Stored data entries:
+--

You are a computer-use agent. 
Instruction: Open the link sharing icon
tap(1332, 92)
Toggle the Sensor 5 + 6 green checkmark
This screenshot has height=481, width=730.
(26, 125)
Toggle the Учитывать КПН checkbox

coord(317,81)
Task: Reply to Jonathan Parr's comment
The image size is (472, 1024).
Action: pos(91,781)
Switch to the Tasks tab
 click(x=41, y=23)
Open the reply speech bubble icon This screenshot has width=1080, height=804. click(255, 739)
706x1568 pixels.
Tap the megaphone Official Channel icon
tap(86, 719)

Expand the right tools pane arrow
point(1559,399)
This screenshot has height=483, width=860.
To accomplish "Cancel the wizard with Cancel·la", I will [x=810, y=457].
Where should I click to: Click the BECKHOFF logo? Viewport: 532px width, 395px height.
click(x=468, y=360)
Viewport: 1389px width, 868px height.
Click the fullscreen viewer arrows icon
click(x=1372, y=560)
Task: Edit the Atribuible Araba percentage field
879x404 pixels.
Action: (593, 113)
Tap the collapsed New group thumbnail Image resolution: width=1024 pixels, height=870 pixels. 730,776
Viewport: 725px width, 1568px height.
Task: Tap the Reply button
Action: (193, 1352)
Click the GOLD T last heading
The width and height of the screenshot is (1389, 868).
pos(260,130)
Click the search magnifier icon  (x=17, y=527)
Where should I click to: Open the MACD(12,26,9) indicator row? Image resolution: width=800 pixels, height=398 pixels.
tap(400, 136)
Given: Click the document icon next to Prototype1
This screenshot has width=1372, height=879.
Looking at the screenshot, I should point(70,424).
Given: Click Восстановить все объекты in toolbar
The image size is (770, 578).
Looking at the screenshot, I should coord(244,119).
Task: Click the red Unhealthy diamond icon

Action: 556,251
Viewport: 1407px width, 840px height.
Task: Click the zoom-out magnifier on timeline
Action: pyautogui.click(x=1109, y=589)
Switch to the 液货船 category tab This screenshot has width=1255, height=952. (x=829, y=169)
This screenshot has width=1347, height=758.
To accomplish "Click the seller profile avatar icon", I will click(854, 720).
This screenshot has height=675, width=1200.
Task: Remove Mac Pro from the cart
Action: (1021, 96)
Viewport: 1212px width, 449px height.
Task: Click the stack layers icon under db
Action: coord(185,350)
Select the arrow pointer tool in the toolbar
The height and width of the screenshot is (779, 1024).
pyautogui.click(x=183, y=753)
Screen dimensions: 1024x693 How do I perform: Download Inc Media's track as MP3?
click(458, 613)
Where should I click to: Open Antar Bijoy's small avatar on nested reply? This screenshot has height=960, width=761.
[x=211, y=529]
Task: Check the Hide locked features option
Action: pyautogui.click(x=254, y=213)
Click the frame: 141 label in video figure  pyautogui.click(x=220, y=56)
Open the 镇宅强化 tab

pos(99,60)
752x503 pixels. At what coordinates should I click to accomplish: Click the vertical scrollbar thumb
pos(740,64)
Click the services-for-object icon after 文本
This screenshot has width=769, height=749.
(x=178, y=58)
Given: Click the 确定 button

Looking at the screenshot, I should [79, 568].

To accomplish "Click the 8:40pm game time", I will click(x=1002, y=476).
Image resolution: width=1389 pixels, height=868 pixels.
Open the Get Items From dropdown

+--

WORK ITEM:
Where a line of the entries contains the word "toolbar", copy that line.

RESULT FOR THIS TASK:
Given: Click Восстановить все объекты in toolbar
Select the arrow pointer tool in the toolbar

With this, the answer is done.